# Kindle on vacation (and it made a friend)...



## Emily King (Jun 9, 2009)

Hubby and I took a long weekend in Florida without the kiddo and spent a lot of time hanging around the pool and on the beach. This place had dragonflies all over the place and for some reason, they really liked my kindle. I also took a nice shot of my kindle held up in front of the pool, though now that I look at it, it looks like I cut out a picture of it and put it on the picture of the pool.


----------



## Cindy416 (May 2, 2009)

I love the skin that you've chosen.
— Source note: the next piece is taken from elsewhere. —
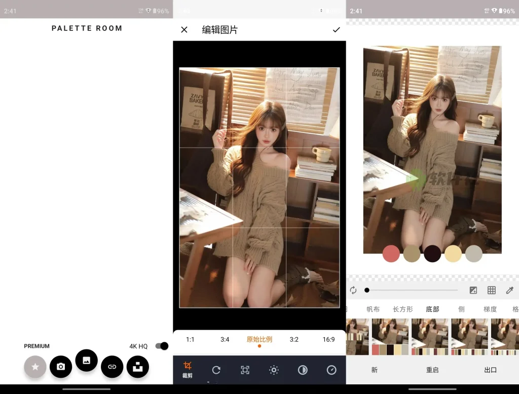
Task: Open the camera icon in Palette Room
Action: pos(61,367)
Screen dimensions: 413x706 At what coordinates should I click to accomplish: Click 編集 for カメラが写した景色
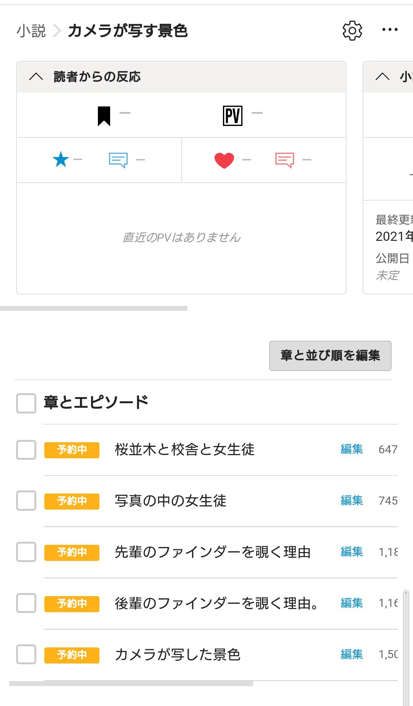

You didn't happen to have a dragonfly Oberon, did you?


----------



## Emily King (Jun 9, 2009)

Nope, I have the DaVinci in saddle...    I don't know if it was the same little bugger landing on the kindle or different ones each time, but it was probably half a dozen landings before I caught it on "film".


----------



## hsuthard (Jan 6, 2010)

Cute! The weather looks gorgeous. Where did you stay? (I think I want to be there now.)


----------



## loca (Jan 3, 2010)

LOL, that's definitely cute.


----------



## Emily King (Jun 9, 2009)

We were at the Hollywood Crowne Plaza (Florida). We had big storms Monday morning and that afternoon, but the rest of the time was fabulous! Back to the Midwest and colder temps today... Bummer.


----------



## Guest (May 12, 2010)

your kindle and dragonfly compliments eachother


----------



## Guest (May 12, 2010)

your kindle and dragonfly compliments each other


----------



## Susan in VA (Apr 3, 2009)

What a great shot!


----------